═════ Selected extract ═════
To this date, most of the algorithms used to retrieve aerosol properties from multi-angular satellite images use a forward radiative transfer model with a baked-in 1D assumption. Among other things, this means neglecting the effects of surface heterogeneity, such as adjacency (the fact that neighbouring surface reflection properties perturb the diffuse component of incident radiation) and topography (the fact that the surface is not smooth and flat). This introduces bias in the radiative transfer simulation, and thus in the retrieved aerosol properties.

This project aims to investigate the impact of neglecting these heterogeneities on aerosol and surface retrievals from multi-angular satellite observations. For that purpose, a series of benchmarking cases was designed to assess the performance of the GRASP retrieval algorithm (currently state-of-the-art for the processing of EPS-SG/3MI observations) against a known reference created using Eradiate (an accurate 3D radiative transfer model). Benchmarking cases range from simple 1D setups aimed at verifying the alignment of the GRASP forward model and Eradiate, to complex, plausible 3D scenes generated after actual locations on Earth. All assume a 1D atmosphere to focus on the effects of surface heterogeneity.
═════ Data ═════
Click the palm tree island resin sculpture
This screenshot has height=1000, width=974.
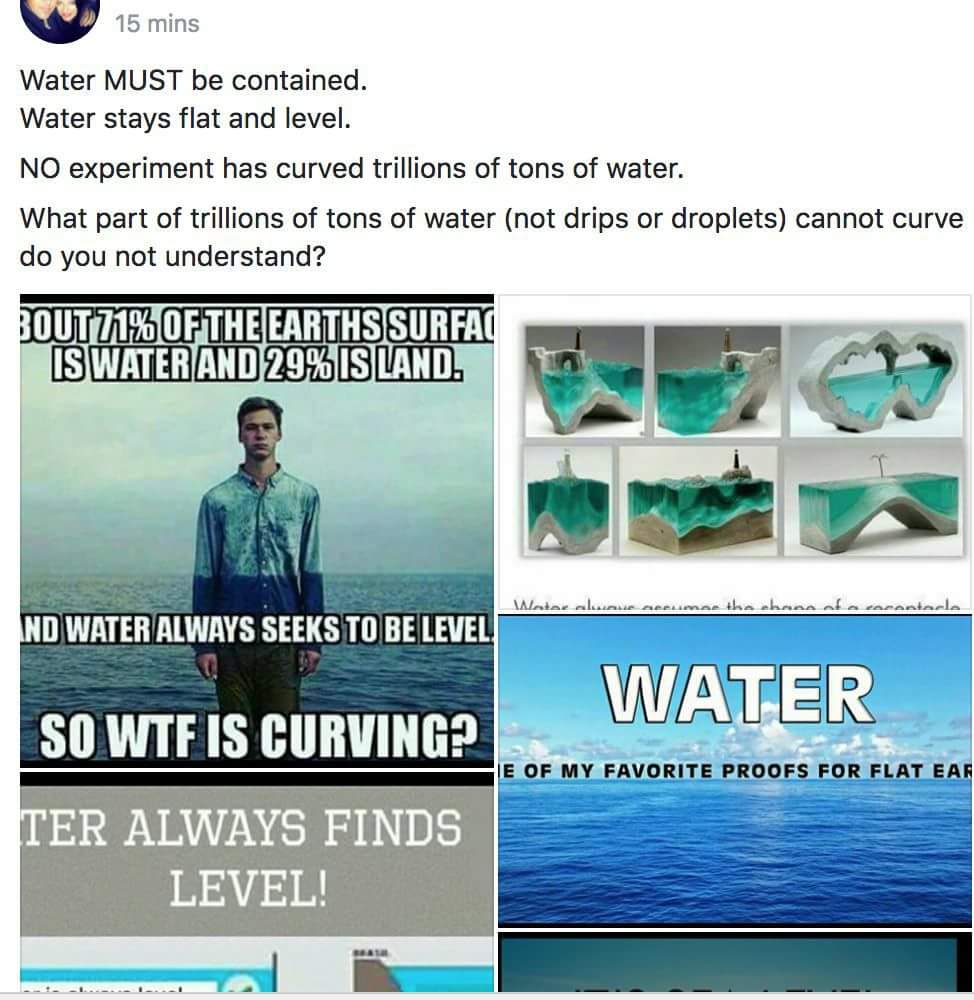[x=875, y=501]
═════
Prompt:
Answer these questions from the aerosol retrieval text:
(a) What is the "topography" effect of surface heterogeneity?
(b) Which retrieval algorithm do the benchmarking cases assess?
(c) What kind of atmosphere do all the benchmarking cases assume?

Answer to this task:
(a) The surface is not smooth and flat.
(b) The GRASP retrieval algorithm.
(c) A 1D atmosphere.